Saturday, August 12, 2006
why do i have to go to LA...
thursday night, at the troubadour, on the verge of hollywood, i saw todd snider perform. again. todd is an event. he has just released his brand new album 'the devil you know' and shared some of that album's content, as well as older songs the crowd all wanted to hear. can't fault the guy. he's pretty perfect. here's the problem. he hasn't played where i live in a very, very long time, at least not to my knowledge, in the time i have been aware of him and his music. i have such a strong love/hate relationship with LA. there is clearly an energy about the place that feels creative, fun, artistic, glitzy, trashy, plastic, boring - all coexisting with each other. depending on one's mood and emotional settings, the best of LA can shine and bring on the good times like no other city i know....or not....that's not the point here. in august the plimsouls are playing. in october roger waters is playing. in november the who are playing. there are others....the point is getting to and from, in and out of LA is an ordeal. it used to be exhausting. now it is almost unacceptable. there are a lot of thoughts that crop up while one is on the way to and from the city of angels. the first thought that cropped up for me, sitting in bumper to bumper world, was our continued refusal to accept that our main means of transporting ourselves -the car - is irrevocably damaging the planet. how are we going to heed the warnings and get on with better means of transportation. why do we ignore perfectly acceptable mass transit vehicles - wouldn't a train ride be fun?!? the second thought that materialized was the idea that we are all in these separate vehicles, determined to get where we are going and equally determined to ignore the indivduals in the cars surrounding us.
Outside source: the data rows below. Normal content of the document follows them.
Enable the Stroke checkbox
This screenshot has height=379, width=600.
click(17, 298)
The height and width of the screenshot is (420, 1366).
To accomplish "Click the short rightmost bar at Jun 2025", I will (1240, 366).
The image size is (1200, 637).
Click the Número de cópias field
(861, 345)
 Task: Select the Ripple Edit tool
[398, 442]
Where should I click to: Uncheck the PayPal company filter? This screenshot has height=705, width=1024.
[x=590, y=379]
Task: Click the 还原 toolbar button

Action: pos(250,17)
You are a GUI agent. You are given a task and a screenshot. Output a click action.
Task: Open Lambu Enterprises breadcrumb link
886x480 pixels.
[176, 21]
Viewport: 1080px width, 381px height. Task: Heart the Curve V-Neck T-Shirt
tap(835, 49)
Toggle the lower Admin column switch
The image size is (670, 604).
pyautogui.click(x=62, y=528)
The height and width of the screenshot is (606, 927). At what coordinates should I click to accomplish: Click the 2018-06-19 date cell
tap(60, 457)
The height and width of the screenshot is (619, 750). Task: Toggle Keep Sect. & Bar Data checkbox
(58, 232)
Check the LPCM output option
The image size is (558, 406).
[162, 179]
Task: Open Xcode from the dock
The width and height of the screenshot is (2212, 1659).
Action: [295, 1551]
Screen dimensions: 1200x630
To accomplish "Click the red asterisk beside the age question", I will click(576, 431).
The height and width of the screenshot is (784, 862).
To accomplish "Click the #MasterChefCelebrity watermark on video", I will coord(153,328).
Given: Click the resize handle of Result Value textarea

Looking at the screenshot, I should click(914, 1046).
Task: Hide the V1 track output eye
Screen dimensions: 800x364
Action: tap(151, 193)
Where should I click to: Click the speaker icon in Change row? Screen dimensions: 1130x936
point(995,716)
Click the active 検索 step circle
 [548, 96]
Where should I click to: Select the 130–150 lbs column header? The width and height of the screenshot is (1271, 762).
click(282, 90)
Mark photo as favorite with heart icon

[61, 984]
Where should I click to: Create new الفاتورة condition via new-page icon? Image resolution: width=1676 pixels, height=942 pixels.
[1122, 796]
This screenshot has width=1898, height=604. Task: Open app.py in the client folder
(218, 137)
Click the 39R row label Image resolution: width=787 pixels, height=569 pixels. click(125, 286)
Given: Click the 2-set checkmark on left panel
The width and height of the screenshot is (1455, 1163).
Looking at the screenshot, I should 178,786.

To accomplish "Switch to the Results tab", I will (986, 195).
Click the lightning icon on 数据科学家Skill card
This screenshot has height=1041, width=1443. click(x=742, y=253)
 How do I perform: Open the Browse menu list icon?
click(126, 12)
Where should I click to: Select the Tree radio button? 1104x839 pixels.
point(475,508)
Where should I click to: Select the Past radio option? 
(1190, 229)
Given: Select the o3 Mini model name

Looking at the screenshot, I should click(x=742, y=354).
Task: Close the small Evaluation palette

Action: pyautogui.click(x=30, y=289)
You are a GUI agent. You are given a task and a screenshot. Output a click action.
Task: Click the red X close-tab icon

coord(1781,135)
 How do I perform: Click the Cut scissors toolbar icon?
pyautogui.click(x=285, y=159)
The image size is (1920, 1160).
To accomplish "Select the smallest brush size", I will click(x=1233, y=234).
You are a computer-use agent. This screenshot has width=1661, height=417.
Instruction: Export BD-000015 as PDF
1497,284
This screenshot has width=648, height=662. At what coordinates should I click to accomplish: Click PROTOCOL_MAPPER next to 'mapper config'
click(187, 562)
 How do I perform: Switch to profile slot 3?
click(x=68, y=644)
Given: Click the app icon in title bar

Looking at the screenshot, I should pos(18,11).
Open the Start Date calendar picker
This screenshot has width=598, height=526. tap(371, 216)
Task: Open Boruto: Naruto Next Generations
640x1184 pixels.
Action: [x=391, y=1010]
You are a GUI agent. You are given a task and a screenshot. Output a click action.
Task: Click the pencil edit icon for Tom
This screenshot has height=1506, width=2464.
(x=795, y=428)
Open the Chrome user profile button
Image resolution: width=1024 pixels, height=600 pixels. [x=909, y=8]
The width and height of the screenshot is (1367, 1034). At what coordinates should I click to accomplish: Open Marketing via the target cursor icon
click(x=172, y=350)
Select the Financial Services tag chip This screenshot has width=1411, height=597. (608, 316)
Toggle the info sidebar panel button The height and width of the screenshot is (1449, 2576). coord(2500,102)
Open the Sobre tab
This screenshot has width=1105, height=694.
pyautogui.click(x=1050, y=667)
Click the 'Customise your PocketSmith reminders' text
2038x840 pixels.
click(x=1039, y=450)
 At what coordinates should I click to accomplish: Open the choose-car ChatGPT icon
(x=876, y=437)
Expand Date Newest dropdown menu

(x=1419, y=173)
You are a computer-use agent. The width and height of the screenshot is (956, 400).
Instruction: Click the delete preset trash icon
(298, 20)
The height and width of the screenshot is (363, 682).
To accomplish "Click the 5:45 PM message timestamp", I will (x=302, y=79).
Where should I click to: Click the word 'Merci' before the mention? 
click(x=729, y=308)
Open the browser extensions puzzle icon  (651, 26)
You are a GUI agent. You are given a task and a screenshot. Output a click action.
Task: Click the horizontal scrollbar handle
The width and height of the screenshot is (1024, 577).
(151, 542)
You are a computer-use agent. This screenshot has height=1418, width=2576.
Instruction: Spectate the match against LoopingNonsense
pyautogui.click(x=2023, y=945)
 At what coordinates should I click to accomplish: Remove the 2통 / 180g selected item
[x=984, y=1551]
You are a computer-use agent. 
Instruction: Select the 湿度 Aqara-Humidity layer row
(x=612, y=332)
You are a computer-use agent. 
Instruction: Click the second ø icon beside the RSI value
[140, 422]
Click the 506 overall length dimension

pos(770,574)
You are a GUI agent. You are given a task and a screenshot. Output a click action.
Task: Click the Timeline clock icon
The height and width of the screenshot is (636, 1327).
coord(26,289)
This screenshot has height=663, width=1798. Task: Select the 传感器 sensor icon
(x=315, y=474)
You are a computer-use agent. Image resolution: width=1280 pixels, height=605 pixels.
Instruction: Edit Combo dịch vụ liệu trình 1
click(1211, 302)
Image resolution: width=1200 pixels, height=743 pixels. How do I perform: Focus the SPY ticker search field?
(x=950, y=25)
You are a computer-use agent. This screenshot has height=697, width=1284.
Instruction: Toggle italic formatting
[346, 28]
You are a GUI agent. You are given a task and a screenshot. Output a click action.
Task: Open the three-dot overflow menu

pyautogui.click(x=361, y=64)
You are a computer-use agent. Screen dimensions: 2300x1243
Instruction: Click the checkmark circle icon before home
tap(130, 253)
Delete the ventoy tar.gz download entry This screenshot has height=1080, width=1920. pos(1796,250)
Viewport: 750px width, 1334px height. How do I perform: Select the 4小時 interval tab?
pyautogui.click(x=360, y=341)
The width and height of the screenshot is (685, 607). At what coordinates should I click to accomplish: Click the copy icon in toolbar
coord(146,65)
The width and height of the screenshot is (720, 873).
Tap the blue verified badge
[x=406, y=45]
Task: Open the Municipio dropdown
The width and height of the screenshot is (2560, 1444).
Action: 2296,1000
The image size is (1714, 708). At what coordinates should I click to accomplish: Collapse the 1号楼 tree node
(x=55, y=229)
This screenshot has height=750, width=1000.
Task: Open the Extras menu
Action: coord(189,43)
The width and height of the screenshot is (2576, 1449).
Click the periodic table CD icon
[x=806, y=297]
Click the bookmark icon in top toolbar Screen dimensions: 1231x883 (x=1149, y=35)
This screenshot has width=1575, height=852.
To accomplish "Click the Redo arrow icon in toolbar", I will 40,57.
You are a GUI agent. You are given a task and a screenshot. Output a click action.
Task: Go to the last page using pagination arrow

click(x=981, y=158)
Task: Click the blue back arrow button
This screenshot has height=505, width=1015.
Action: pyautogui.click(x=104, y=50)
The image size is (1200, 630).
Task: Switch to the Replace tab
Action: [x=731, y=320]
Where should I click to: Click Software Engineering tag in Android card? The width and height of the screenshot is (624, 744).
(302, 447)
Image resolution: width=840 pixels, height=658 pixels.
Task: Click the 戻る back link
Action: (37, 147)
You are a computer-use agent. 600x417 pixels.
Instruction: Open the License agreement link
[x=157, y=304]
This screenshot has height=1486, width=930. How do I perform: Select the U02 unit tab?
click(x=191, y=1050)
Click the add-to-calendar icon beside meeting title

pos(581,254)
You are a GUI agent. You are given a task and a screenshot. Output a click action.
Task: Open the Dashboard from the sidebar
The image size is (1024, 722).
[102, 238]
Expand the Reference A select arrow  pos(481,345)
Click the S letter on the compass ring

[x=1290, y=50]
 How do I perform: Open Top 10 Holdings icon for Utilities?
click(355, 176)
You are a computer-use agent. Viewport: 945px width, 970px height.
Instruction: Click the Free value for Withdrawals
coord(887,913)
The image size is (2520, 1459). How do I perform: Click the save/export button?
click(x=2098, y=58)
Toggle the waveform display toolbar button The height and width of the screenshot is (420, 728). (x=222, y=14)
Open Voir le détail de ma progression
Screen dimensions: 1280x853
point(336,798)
as we were driving home from the todd snider show - four of us carpooled up and back - there were a couple of girls - perhaps aged 12 to 14ish - in a car in front of us, waving to all the cars they were passing by. it was interesting to see how few people acknowledged them at all, much less waved back. we dEFinitely waved back. we even threw them our pez dipensers, fully loaded, and a candy necklace. we adopted their stance and started waving to other people in other cars as well. let me say, if the patrons in the other cars were not going to smile, wave and/or greet the little girls, they were rigid in their contempt and fearfully adamant about not waving at 4 adult women. it was all very disheartening....and by the fourth hour on the road, (in the dead of night it takes one and a half to two hours max to arrive at your destination), and still a very, very long way to go, i found myself forming the third thought which was the one about never coming to LA again. it wasn't worth it, even if it meant missing the plimsouls, roger waters and the who. i only wish the environmental problems out there on the highways or the pivotal real fear of relating to other humans could be as easily resolved.